Excitons under large pseudomagnetic fields

TL;DR

This paper demonstrates how large pseudomagnetic fields, generated by uniaxial strain, can reveal spintronic phenomena and fundamental properties of excitons in TMDs, opening pathways for pseudospin-based devices.

Contribution

It introduces a method to generate tunable pseudomagnetic fields in TMDs and explores their effects on excitons, including pseudospin phenomena and many-body state characterization.

Findings

Demonstrated pseudospin analogs of Zeeman effect and Larmor precession.

Measured depolarizing field strength affecting exciton coherence.

Uncovered bosonic nature of excitonic species via pseudomagnetic $g$-factor spectroscopy.

Abstract

Excitons in Transition Metal Dichalcogenides (TMDs) acquire a spin-like quantum number, a pseudospin, originating from the crystal's discrete rotational symmetry. Here, we break this symmetry using a tunable uniaxial strain, effectively generating a pseudomagnetic field exceeding 40 Tesla.
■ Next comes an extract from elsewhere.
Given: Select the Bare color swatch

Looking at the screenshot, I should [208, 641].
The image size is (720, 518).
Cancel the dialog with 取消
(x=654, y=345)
Under this large field, we demonstrate pseudospin analogs of spintronic phenomena such as the Zeeman effect and Larmor precession. Moreover, we determine previously inaccessible fundamental properties of TMDs, including the strength of the depolarizing field responsible for the loss of exciton coherence. Finally, we uncover the bosonic -- as opposed to fermionic -- nature of many-body excitonic species using the pseudomagnetic equivalent of the $g$-factor spectroscopy. Our work is the first step toward establishing this spectroscopy as a universal method for probing correlated many-body states and realizing pseudospin analogs of spintronic devices.